━━━━━ SOURCE INFORMATION ━━━━━
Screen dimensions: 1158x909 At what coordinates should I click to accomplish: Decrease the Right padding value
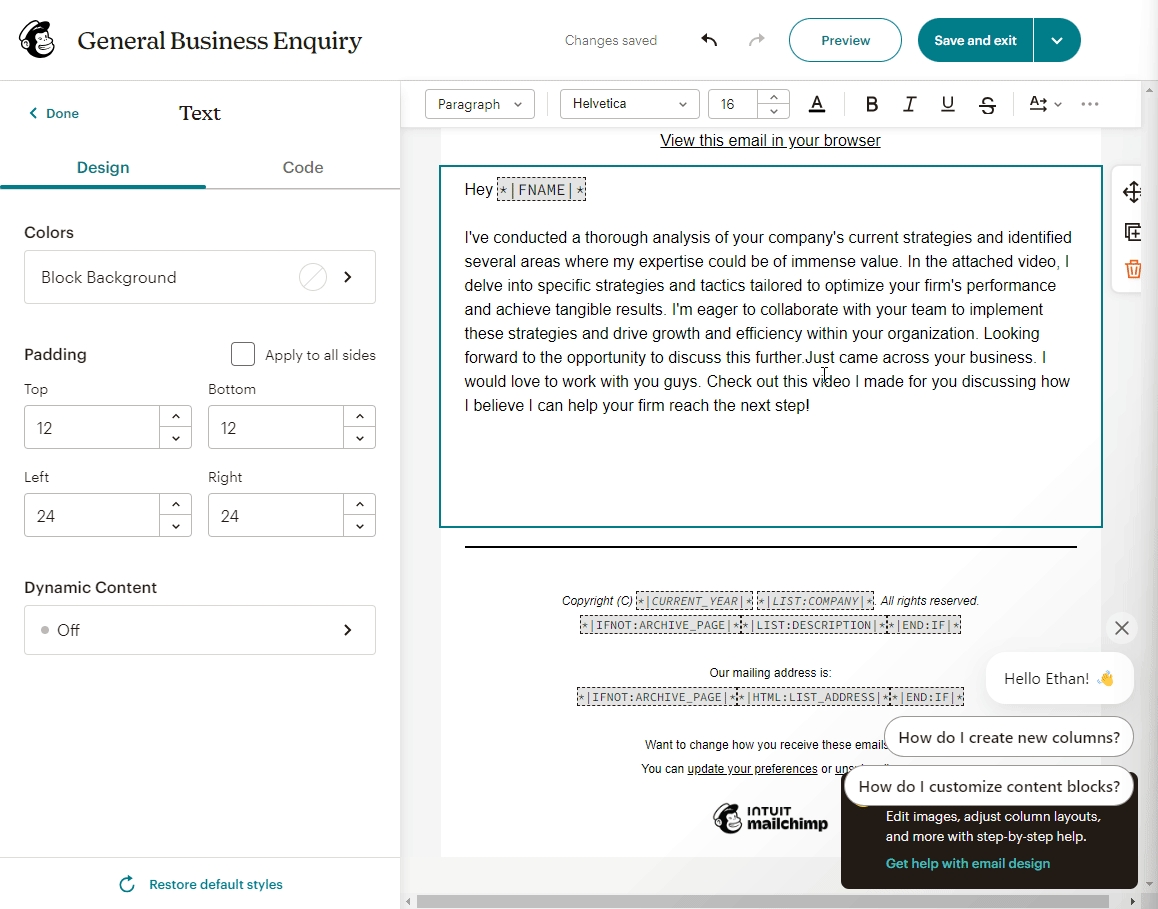coord(360,526)
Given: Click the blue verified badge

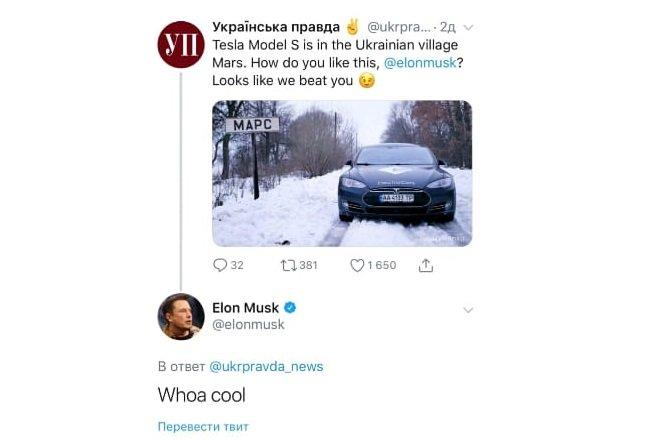Looking at the screenshot, I should tap(291, 307).
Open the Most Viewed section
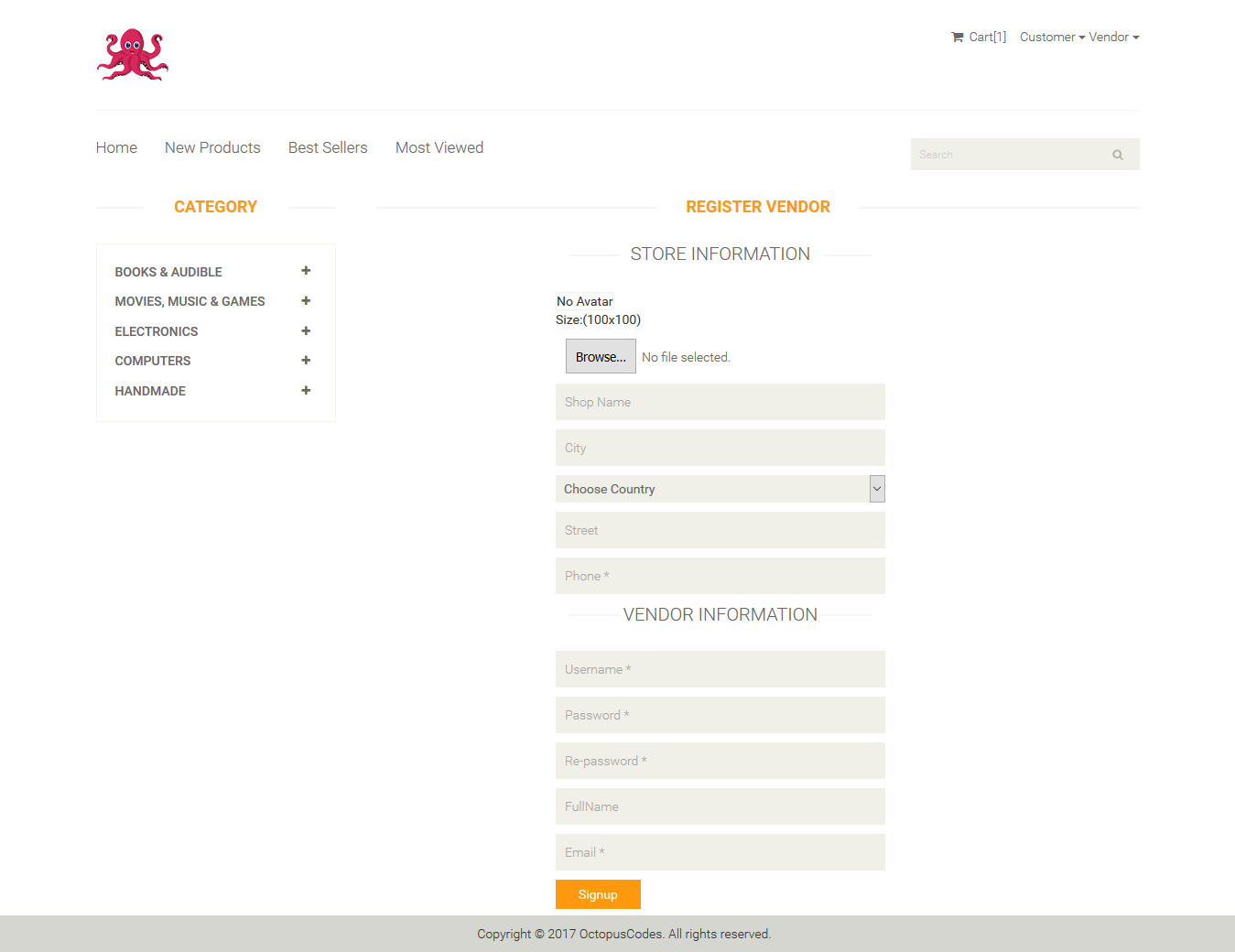Screen dimensions: 1235x952 tap(439, 147)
━━━━━
**WHAT IS REQUIRED**
Everything in the records except the pictures should be retyped exactly.

**REPLY TO THE EXERCISE**
Screen dimensions: 1158x909 At what coordinates should I click to accomplish: Decrease the Right padding value
coord(360,526)
Given: Click the blue verified badge

Looking at the screenshot, I should tap(291, 307).
Open the Most Viewed section
Screen dimensions: 1235x952 tap(439, 147)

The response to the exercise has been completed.